Under the Voluntary Reporting component of the At-Risk Driver Program
, family members, friends, law enforcement agents, social service providers and others may voluntarily report an unsafe driver to DMV. Note: The voluntary reporting system may be utilized by medical professionals that are not required to report under the program and those who have patients that do not yet meet the mandatory reporting threshold of severe and uncontrollable issues. When to Report
A report may be made based upon the presence of a medical condition or observed driving behaviors. Note: Individuals are not immune from civil liability under the non-mandatory reporting system. How to Report
Reports may be filed using a Driver Evaluation Request
(Form 735-6066), which can be downloaded or printed from this web site using your browser's "Save As" and "Print" options, or obtained from a DMV office
. Voluntary reports may also be submitted to DMV on an agency's or organization's letterhead, as long as it contains the same information.
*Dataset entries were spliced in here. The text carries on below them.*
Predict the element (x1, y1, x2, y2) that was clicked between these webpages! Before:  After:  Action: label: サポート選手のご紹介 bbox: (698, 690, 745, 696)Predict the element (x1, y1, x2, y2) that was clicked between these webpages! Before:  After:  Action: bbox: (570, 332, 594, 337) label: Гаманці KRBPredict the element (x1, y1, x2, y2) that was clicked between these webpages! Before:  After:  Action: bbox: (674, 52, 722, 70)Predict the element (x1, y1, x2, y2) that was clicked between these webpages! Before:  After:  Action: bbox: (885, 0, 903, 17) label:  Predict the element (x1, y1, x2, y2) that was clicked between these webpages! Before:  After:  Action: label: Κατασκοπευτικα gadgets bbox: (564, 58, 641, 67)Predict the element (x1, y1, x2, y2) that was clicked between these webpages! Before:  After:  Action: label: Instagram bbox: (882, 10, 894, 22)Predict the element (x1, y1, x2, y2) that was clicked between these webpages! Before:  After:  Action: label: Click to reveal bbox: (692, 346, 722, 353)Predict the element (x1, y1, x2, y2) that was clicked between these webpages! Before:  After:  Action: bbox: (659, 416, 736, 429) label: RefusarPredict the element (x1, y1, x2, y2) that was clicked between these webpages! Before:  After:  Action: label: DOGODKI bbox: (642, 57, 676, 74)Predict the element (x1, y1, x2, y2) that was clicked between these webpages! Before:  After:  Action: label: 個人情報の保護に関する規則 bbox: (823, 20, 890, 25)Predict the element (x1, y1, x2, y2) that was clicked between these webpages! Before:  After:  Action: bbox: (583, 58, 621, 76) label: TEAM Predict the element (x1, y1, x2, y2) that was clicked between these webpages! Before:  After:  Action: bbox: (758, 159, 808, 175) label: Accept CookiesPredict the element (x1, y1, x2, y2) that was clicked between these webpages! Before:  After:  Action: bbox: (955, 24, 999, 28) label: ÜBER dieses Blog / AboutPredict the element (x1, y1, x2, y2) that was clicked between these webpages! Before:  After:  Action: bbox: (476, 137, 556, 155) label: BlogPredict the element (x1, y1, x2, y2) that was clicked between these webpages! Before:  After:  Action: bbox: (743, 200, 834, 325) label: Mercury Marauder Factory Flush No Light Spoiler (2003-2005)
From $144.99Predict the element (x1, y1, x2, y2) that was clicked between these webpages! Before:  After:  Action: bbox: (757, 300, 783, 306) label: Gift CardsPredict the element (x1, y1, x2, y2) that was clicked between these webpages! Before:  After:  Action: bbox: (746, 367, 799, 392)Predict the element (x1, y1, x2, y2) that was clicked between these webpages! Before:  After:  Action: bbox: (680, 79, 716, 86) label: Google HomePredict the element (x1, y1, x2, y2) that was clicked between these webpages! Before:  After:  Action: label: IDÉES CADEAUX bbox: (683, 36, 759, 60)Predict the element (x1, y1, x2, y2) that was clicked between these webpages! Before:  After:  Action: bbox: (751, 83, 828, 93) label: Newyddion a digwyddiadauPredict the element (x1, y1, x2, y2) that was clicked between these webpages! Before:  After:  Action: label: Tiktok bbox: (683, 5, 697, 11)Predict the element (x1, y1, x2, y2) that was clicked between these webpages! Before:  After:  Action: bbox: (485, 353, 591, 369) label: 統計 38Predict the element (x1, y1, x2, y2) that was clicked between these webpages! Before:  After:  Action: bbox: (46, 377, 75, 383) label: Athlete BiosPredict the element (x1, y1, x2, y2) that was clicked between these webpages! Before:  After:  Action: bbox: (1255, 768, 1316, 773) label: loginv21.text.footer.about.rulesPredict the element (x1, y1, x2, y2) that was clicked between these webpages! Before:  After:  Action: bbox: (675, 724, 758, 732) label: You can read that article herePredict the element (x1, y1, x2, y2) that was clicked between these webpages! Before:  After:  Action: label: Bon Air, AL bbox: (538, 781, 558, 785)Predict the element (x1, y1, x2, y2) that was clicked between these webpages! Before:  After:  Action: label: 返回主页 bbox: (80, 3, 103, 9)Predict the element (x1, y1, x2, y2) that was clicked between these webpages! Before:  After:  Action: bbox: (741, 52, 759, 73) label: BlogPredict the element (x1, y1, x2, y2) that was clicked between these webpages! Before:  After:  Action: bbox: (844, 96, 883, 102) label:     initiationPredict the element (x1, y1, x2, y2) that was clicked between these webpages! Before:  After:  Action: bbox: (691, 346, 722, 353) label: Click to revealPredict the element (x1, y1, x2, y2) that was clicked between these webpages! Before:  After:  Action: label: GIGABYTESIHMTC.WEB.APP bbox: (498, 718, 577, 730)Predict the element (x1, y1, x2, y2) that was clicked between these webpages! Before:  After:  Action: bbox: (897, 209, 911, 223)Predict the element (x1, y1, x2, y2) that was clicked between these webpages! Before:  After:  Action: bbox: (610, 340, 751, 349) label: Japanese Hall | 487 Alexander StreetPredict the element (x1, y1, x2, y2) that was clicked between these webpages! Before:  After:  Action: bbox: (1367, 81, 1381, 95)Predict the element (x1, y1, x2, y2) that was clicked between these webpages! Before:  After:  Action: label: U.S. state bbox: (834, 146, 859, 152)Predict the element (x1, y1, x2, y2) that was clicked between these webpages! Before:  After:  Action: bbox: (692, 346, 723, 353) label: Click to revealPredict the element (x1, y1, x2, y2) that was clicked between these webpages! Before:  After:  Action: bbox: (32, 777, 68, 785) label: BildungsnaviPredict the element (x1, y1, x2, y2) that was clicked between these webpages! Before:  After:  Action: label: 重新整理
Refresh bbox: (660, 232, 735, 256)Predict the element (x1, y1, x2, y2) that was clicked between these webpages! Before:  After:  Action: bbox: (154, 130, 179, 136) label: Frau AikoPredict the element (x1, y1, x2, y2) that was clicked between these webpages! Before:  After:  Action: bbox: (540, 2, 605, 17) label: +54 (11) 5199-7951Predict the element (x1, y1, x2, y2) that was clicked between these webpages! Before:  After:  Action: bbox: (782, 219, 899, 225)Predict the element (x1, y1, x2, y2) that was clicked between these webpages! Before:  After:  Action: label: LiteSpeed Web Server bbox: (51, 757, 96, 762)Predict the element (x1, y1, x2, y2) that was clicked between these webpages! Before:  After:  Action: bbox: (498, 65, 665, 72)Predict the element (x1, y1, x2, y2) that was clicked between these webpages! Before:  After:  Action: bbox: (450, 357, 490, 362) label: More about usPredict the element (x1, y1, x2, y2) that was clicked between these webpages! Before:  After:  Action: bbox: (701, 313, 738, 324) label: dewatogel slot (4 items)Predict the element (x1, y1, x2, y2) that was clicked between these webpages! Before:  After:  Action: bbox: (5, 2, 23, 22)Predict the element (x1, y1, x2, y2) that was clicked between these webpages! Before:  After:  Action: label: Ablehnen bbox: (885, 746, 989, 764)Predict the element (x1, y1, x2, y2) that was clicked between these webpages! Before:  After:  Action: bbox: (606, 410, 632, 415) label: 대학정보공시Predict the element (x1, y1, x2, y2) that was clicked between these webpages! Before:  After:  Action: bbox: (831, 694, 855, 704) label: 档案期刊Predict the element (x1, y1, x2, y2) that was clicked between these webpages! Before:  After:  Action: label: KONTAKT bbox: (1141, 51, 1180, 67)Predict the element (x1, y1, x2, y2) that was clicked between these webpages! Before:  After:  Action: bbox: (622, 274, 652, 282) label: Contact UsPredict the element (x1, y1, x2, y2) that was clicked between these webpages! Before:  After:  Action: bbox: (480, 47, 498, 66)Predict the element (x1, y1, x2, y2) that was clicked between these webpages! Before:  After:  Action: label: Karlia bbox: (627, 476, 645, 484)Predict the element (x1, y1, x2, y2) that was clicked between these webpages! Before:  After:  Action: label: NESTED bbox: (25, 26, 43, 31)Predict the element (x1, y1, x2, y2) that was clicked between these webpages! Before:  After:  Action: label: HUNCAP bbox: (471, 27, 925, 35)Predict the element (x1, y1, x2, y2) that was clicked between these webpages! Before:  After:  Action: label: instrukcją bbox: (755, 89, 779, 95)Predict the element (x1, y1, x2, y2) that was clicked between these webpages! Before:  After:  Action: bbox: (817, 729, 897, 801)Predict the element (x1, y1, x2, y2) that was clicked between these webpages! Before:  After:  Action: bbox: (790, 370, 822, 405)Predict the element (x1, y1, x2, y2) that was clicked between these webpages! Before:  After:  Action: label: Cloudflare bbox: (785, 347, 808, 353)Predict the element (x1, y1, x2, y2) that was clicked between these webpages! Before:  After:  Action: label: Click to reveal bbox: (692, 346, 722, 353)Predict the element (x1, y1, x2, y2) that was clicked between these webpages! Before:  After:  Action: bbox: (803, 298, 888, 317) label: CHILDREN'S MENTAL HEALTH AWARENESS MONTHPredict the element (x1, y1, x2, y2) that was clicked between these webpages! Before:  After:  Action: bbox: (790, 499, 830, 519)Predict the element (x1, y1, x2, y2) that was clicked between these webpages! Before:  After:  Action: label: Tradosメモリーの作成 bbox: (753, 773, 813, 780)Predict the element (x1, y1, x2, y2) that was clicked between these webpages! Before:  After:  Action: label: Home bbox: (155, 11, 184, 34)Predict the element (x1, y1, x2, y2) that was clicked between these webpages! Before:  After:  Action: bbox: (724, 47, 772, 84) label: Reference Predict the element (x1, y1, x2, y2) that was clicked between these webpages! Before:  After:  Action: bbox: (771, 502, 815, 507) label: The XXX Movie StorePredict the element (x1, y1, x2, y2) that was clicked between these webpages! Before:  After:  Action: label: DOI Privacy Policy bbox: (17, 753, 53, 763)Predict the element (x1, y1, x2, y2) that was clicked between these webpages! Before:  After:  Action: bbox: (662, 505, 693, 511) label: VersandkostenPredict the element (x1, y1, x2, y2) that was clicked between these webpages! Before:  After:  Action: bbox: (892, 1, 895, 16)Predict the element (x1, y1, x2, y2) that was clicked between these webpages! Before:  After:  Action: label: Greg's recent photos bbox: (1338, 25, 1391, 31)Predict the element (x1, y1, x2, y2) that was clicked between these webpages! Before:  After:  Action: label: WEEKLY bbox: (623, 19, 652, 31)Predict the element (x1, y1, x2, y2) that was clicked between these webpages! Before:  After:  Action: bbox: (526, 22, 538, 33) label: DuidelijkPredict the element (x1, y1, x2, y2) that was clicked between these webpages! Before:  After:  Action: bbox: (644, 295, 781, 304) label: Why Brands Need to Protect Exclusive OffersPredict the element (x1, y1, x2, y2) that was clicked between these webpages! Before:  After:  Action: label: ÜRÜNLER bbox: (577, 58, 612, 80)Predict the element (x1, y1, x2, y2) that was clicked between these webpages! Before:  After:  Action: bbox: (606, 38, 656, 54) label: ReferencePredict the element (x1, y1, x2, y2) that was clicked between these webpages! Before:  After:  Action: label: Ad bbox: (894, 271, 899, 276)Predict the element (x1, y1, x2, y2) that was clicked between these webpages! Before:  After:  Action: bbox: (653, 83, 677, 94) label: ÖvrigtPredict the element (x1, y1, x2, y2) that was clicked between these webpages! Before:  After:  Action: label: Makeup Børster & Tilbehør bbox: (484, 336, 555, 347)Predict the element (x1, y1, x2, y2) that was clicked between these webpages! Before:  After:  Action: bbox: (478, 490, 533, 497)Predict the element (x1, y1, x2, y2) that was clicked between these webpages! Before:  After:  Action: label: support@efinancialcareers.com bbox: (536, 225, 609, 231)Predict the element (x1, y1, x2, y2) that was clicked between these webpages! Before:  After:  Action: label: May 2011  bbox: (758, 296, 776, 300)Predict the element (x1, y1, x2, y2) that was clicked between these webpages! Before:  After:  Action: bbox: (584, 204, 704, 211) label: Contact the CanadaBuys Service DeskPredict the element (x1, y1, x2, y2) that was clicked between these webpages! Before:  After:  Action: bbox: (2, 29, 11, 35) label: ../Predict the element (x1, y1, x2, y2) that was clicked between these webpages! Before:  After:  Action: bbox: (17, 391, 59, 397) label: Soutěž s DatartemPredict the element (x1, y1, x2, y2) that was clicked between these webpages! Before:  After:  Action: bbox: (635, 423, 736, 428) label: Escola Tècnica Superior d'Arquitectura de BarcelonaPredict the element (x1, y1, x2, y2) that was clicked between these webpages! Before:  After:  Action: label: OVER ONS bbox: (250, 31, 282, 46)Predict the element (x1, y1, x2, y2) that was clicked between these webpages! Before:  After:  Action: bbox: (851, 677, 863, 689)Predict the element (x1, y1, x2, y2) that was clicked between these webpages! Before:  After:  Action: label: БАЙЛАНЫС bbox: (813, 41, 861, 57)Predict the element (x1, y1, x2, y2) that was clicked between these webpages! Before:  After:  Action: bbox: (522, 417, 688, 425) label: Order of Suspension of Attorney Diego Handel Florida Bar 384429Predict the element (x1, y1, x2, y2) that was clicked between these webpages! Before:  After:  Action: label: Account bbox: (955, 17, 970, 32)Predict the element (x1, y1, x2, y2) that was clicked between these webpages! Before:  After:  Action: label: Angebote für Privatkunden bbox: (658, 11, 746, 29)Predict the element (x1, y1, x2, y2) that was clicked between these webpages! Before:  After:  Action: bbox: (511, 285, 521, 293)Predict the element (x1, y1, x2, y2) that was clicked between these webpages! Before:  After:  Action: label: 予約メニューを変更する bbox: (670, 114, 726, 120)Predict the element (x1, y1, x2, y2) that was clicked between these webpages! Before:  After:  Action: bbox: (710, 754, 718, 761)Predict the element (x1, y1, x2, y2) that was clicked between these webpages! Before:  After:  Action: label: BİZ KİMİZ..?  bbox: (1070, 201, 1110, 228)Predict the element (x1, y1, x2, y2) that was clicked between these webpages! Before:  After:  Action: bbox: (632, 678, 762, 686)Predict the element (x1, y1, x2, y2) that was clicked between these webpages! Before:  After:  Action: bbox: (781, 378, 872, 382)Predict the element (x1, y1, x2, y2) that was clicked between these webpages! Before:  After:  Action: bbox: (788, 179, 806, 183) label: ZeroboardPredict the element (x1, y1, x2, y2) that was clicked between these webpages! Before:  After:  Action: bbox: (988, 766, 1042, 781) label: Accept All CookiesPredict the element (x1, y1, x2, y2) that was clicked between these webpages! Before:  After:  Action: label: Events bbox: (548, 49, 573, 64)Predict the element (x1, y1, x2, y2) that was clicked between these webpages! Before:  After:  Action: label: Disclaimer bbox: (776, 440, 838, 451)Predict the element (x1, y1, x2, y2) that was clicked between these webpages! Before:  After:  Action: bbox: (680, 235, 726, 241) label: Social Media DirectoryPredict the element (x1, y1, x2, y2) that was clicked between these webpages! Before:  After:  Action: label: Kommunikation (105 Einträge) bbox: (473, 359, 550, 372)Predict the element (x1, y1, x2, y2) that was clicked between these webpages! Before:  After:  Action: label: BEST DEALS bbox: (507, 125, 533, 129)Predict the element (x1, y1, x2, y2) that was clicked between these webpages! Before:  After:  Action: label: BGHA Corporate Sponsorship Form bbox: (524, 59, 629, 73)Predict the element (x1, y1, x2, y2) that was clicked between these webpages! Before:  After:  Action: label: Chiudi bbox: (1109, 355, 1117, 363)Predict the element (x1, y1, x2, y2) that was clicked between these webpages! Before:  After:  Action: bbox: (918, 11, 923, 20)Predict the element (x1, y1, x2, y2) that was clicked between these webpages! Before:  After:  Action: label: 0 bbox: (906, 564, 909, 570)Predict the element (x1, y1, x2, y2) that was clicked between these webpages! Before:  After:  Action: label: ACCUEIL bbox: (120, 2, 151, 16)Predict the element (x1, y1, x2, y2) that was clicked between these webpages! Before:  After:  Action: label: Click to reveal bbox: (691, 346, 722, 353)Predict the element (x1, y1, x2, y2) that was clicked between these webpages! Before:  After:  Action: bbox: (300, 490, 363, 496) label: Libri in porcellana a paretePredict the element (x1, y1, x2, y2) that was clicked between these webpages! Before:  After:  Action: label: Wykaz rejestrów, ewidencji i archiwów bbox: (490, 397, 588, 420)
Note: DMV will not accept anonymous reports, however, you may ask DMV to keep your name confidential
When filling out the form or writing a report on professional letterhead, be as thorough as possible. Describe any medical conditions that interfere with operating a motor vehicle, as well as any unsafe driving behaviors that you have observed. If possible, recount how driving ability has declined over time or as a medical condition has progressed.
Voluntary reports may be submitted by mail
or in person at a DMV office. After Reporting
Depending on the type of information reported, DMV may immediately suspend an individual's driving privileges. However, a driver will normally be given 60 days to take and pass a vision, knowledge, and drive test. In some cases, a driver may be asked to provide current medical information.